A. D. M. Richards BSc, MBBS; S. R. Lakhani BSc, MBBS, FRCPath, FRCPA; D. T. James MBBS, FRCPA; O. A. Ung MBBS, FRACS.
Intraoperative imprint cytology for breast cancer sentinel nodes: is it worth it?
Article first published online: 22 OCT 2012
© 2012 The Authors. ANZ Journal of Surgery © 2012 Royal Australasian College of Surgeons
ANZ Journal of Surgery
Volume 83, Issue 7-8, pages 539–544, July-August 2013
How to Cite
Richards, A. D. M., Lakhani, S. R., James, D. T. and Ung, O. A. (2013), Intraoperative imprint cytology for breast cancer sentinel nodes: is it worth it?. ANZ Journal of Surgery, 83: 539–544. doi: 10.1111/j.1445-2197.2012.06293.x
This study was presented at the Breast Meeting of the Queensland Cooperative Oncology Group of the Cancer Council Queensland, 5 April 2011.
- Issue published online: 28 JUL 2013
- Article first published online: 22 OCT 2012
- Manuscript Accepted: 15 AUG 2012
- Royal College of Pathologists of Australasia
- breast neoplasm;
- sensitivity and specificity;
- sentinel lymph node biopsy
Re-operative surgery is stressful for patients and is an additional burden to an already stretched public health system. Intraoperative confirmation of breast cancer metastases in sentinel lymph nodes (SLNs) provides the necessary information for the surgeon to proceed with immediate axillary dissection, avoiding the need for a second operation, its associated cost, morbidity and adjuvant treatment delays. Our challenge was to implement a technique that was rapid, inexpensive and had a negligible false positive rate. The aim of this study was to determine whether touch imprint cytology (TIC) could reduce returns to theatre without compromising patient safety and pathology department and operating theatre efficiency.

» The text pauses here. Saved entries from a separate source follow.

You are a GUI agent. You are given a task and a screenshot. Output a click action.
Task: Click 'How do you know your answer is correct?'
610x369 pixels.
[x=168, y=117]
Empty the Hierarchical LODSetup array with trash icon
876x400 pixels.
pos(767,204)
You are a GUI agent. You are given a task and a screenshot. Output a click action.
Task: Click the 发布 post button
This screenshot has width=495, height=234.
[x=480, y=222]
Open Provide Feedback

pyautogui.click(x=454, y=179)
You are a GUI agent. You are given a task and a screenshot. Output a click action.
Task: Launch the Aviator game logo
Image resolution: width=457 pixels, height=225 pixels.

Intraoperative TIC was performed on bisected SLNs from 134 patients. Post-operatively, specimens were examined as haematoxylin and eosin-stained, paraffin-embedded 2-mm sections. Further sectioning and immunohistochemisty was performed on negative SLNs.
The sensitivity of TIC for metastases was 23.8%, the specificity was 100% and the accuracy was 76.1%. Ten patients with macrometastases and none with micrometastastes were detected intraoperatively. The sensitivity of TIC for detecting macrometastases was 34.5%, the accuracy was 78.4% and the specificity was 100%.
Ten patients avoided a subsequent surgery. The technique caused no theatre delays and the minimal cost was compensated for by the avoidance of a second procedure for a third of patients who definitively required axillary clearance. No patients had an unnecessary axillary clearance and no patients with micrometastases or isolated tumour cells were subjected to an immediate axillary clearance. It would be justifiable to continue this simple, low-cost and non-disruptive approach.